◆ **Exercise passage**
Dont need a service bulletin to know you should never ever put a flooded water heater back in service. Read the big stickers on the front of any heater that no one ever reads. It says it right on there in black and white. "Do not attempt to re light or restore power a flooded unit. Unit MUST be replaced".


----------



## 89plumbum (May 14, 2011)

Maybe some of the confusion comes from the manufacturers themselves? This warning is posted in a rheem ng spider fire manual. Personally, I would always replace.


----------



## Olemissplumber (Dec 7, 2012)

It depends on why and how the water heater was flooded and it also depends on if the heater is gas or electric and if its FVIR or not.

If the unit was submerged due to rain water or water that flooded a room and left the heater under water I replace the water heater.

If a gas water heater had a leak on the piping and wet the burn chamber I will inspect and put the unit back in service. Same for rain water that leaked through the vent during a violent wind blowing thunderstorm. Inspect for debris and or corrosion and if nothing unusual is found I fire the heater and observe its function.

An electric heater is where the line gets blurred and problems can arise. If an electric heater gets a lot of water between the outer jacket and the tank the controls can and will corrode as the heater tries to dry out. The newer foam insulation is not as bad as the older fiberglass of earlier electrics. It doesn't seem to hold as much water for as long as the fiberglass.

So if the electric water heater can be taken out of service long enough for it to completely dry then there is no issue if you replace all the controls and put the unit back on service.

IMO it's just as cost effective to replace the heaters and on the side of safety it's just a good idea to replace the heaters.


----------



## theplumbinator (Sep 6, 2012)

If the outside of the tank gets wet it has to be replaced period. The inside of the tank is glass lined to protect the welds from water. Outside of tank is bare metal, never intended to be wet ever. It will rust it will fail. Obviously the thermostats, elements, gas valve, inducing fan, or control boards cant get wet either. That goes without saying. Common sense here. A liability no one needs by putting a unit back into service. My .02


----------



## Olemissplumber (Dec 7, 2012)

theplumbinator said:


> If the outside of the tank gets wet it has to be replaced period. The inside of the tank is glass lined to protect the welds from water. Outside of tank is bare metal, never intended to be wet ever. It will rust it will fail. Obviously the thermostats, elements, gas valve, inducing fan, or control boards cant get wet either. That goes without saying. Common sense here. A liability no one needs by putting a unit back into service. My .02


The bare tank can sweat so it does get wet and your right that can cause it to rust from outside in. This is one reason why a water heater should be sized properly. Also the interior tank is not totally glass lined,at the bung welds its bare steel.


----------



## theplumbinator (Sep 6, 2012)

Olemissplumber said:


> The bare tank can sweat so it does get wet and your right that can cause it to rust from outside in. This is one reason why a water heater should be sized properly. Also the interior tank is not totally glass lined,at the bung welds its bare steel.

◆ **What is required**
Write out the stretch of the flooded water heater thread from "If the unit" through "observe its function.".

◆ **Supplied data**
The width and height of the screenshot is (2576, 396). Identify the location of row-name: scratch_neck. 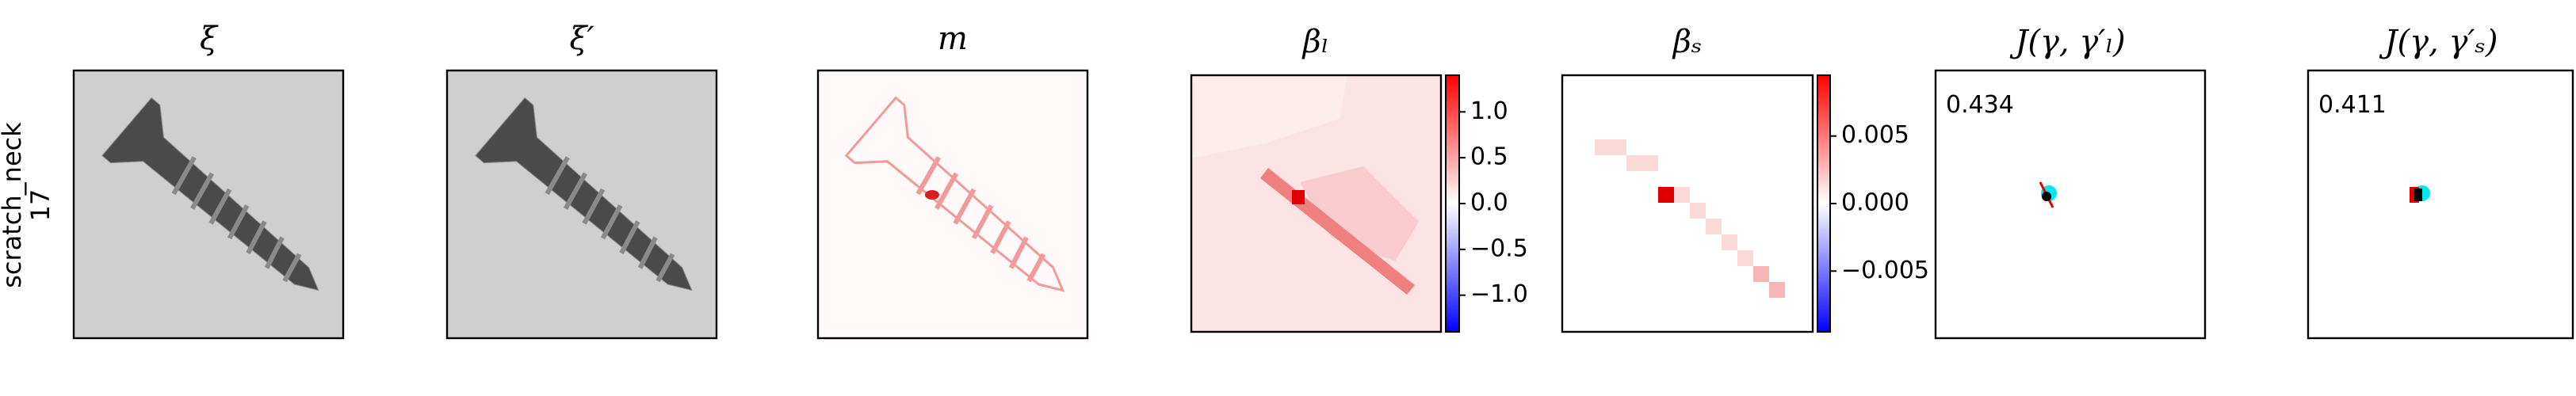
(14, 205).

--

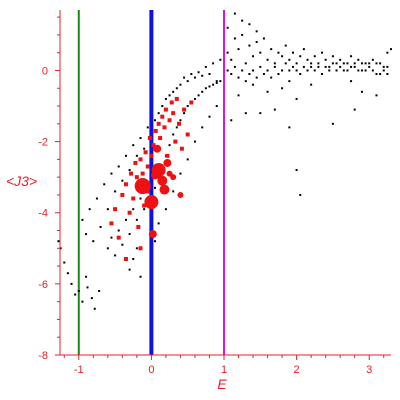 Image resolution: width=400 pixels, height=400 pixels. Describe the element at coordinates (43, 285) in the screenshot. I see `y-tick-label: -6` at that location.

◆ **Expected answer**
If the unit was submerged due to rain water or water that flooded a room and left the heater under water I replace the water heater.

If a gas water heater had a leak on the piping and wet the burn chamber I will inspect and put the unit back in service. Same for rain water that leaked through the vent during a violent wind blowing thunderstorm. Inspect for debris and or corrosion and if nothing unusual is found I fire the heater and observe its function.